I find myself, old and new,
In a place that is still novel.
I cup and hug the warm sunshine,
And smell and inhale the kind air.
I retrace my lost dreams
In the calmly-flowing Fraser River –
‘Mother River’ of our British Columbia;
In which I also regain myself.
Then I say I'll stay in the place,
Full of strangers still, yet also friends.

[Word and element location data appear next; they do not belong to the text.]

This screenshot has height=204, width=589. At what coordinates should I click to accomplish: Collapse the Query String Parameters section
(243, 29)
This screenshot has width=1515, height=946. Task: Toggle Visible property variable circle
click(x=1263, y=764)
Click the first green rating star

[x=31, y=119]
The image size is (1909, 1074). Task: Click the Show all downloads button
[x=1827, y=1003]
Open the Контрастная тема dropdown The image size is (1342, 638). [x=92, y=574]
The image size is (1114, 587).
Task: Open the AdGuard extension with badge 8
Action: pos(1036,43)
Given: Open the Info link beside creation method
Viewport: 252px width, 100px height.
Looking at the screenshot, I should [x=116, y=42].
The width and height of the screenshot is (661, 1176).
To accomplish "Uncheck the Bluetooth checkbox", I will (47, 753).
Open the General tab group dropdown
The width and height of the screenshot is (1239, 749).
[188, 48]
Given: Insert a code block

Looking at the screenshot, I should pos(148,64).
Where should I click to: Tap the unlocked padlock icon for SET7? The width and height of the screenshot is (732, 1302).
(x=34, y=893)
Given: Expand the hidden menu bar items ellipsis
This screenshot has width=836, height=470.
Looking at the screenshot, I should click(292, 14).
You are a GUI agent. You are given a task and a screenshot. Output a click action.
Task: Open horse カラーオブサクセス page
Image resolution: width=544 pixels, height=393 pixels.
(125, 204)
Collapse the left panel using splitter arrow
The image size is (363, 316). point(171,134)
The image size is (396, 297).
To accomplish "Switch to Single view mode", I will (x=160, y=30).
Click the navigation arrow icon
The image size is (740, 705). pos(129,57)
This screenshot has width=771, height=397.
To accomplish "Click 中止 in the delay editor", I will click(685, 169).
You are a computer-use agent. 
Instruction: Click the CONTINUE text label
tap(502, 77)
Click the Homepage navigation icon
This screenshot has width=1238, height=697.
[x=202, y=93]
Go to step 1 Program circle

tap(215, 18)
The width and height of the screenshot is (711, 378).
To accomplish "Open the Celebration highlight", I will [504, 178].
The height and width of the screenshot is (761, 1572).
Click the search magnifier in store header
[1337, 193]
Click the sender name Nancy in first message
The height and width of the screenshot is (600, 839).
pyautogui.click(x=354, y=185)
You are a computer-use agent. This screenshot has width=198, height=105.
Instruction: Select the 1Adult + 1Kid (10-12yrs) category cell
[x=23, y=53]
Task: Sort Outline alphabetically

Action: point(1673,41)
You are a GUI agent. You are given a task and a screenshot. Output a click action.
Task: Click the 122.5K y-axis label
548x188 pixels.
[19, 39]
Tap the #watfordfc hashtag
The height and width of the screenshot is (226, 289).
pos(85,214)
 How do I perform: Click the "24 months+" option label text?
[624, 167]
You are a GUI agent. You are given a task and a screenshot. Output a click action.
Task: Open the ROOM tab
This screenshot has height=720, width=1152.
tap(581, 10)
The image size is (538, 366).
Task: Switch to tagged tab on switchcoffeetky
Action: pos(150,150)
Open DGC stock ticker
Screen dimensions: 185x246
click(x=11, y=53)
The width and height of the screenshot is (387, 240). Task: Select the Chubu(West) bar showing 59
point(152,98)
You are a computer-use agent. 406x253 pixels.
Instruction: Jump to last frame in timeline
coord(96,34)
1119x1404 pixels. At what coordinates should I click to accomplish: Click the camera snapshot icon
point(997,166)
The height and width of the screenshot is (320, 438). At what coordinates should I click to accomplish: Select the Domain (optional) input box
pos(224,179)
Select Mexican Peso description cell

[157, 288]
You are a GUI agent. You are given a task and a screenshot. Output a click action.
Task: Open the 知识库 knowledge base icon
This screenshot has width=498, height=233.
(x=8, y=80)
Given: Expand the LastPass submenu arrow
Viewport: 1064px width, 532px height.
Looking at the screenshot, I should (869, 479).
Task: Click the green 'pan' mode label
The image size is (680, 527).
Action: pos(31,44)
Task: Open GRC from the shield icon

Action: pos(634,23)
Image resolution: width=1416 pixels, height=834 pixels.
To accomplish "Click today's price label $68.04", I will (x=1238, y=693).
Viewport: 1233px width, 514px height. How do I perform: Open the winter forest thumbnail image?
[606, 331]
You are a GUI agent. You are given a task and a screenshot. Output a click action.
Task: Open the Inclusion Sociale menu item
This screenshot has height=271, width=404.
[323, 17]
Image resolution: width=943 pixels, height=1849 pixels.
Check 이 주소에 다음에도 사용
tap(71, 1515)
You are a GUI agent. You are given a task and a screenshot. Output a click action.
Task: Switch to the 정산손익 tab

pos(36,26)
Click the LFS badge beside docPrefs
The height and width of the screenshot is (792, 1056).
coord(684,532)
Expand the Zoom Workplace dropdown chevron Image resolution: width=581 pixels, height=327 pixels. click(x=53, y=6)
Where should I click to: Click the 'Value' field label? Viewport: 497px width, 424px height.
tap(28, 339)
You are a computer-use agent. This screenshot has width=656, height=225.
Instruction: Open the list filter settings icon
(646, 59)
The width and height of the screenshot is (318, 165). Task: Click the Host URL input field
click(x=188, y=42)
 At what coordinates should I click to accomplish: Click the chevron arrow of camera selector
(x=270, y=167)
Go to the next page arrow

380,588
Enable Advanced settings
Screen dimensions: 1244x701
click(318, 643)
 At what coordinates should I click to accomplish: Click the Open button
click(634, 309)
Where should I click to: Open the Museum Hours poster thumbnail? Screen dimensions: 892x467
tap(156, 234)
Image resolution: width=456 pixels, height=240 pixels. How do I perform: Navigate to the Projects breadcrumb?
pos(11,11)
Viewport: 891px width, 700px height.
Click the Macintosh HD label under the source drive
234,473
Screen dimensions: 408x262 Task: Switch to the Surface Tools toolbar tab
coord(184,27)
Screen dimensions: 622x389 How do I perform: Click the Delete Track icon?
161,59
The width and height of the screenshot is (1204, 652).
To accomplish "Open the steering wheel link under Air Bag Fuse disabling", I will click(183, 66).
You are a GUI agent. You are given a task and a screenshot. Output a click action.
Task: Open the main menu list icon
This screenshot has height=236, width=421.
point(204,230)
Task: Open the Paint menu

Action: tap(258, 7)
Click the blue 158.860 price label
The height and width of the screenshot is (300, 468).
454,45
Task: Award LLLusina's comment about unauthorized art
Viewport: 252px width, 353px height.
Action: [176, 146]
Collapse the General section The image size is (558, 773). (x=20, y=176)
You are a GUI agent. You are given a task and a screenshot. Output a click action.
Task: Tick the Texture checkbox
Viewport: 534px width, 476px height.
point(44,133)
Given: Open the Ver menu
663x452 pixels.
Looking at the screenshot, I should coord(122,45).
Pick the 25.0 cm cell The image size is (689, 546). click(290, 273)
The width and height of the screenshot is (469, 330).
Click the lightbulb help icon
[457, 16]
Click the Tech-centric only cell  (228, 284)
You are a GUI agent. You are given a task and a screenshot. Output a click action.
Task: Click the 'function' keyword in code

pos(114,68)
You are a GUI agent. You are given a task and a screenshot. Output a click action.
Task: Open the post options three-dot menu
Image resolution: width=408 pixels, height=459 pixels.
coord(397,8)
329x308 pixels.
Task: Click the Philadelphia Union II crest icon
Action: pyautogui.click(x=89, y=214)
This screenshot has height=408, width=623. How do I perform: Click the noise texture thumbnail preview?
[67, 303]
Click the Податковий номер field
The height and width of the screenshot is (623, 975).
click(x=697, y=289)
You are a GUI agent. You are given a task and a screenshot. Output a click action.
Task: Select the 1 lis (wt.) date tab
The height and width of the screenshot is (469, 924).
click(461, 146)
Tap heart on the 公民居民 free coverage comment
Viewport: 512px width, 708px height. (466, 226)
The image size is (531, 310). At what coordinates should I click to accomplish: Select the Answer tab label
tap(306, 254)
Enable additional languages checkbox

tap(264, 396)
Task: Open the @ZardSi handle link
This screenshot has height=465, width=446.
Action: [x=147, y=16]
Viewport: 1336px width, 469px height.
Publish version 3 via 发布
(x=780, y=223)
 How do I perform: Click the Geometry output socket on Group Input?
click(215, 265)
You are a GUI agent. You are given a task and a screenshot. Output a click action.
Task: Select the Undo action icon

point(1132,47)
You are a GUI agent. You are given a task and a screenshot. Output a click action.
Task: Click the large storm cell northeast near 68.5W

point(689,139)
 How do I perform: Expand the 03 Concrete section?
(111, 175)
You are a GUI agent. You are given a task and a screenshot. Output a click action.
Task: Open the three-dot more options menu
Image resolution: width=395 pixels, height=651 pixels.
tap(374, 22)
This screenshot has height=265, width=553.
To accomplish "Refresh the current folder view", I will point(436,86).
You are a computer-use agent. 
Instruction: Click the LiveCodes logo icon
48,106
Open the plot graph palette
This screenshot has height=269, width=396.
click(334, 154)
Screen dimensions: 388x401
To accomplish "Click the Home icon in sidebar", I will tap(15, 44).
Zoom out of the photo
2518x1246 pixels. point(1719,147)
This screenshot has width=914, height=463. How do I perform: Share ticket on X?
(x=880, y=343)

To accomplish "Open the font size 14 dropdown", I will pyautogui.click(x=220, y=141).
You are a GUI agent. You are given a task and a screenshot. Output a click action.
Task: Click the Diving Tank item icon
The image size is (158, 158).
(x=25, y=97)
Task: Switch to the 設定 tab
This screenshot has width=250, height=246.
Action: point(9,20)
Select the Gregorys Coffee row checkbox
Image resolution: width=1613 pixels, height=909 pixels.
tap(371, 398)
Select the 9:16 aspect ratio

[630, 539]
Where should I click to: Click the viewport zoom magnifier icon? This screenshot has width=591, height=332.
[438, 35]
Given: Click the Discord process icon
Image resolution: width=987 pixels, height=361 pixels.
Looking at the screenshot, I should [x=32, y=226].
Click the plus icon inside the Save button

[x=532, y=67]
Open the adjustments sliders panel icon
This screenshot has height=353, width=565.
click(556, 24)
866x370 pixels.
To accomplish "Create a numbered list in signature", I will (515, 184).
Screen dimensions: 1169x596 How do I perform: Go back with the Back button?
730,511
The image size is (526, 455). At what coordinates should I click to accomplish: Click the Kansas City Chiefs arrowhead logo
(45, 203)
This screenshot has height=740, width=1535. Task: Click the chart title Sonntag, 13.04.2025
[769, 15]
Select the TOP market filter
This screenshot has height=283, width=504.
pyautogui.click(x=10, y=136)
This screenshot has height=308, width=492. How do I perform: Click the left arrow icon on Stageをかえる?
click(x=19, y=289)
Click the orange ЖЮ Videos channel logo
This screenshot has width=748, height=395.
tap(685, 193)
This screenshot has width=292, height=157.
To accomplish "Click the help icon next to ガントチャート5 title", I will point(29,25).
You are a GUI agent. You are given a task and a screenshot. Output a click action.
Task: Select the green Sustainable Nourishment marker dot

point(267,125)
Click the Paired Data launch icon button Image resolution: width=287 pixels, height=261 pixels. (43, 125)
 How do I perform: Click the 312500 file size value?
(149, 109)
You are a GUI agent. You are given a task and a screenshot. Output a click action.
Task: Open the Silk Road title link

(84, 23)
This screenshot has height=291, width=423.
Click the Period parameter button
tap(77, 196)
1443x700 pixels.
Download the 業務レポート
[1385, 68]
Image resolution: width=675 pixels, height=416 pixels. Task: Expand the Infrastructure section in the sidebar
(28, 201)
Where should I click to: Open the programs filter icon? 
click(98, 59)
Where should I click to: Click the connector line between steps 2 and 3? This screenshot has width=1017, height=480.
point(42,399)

I find myself, former and fresher,
In a place that is further.
I say ‘Hi’ to welcoming trees,
And dance to different melodies.
I accept the mixture
In the time indeed prolonged,
‘I love Canada!’ to my mother I said,
It braves me to be once again myself.
I cup and hug the warm sunshine,
And smell and inhale the kind air.
I say ‘Hi’ to welcoming trees,
And dance to different melodies.
I retrace my lost dreams
In the calmly-flowing Fraser River –
‘Mother River’ of our British Columbia;
In which I also regain myself.
‘I love Canada!’ to my mother I said,
It braves me to be once again myself.
Conclusion
The three narrative poems, presented, described and analysed, have given voice to the contemplation closely engaged with the reality of young immigrants who come to a new culture and to a new school, thus enhancing an awareness of their circumstances. This narrative research has pointed to some of the ways that describe the dynamics of lives of new immigrants in Canada (and perhaps, by extension, the North America) and that may indicate the interventions underlying marginality or oppression in the ordinary interactions with diverse aspects of immigrants' everyday lives. Through analysing Jennie's poetic narratives, we have also shown that the development of one's moral agency can be cultivated as Dewey and Durkheim assert. We suggest that this study runs counter to much current thinking in moral education; rather, it calls us educators to rethink our assumptions about educating for moral agency. We suggest that the future study of this narrative research be expanded, for example, by adding interview to data collection and by including strategies as prolonged engagement with Jennie to collect data and/or to use triangulation for different forms of life stories (e.g. Jennie's life stories in prose form, or in drawings, etc.), referring to Creswell (2007, pp. 207–208). This single case-based narrative research may also be broadening to a multiple case-based study.
Notes
1. The participant in this narrative case study is also one of the authors in this qualitative inquiry. For the purpose of discussion, we use the real name in the study. We find that this ‘participant–researcher’ participation method better serves to meet the goal of this research as well as to maintain the rights and truthfulness of the research participant.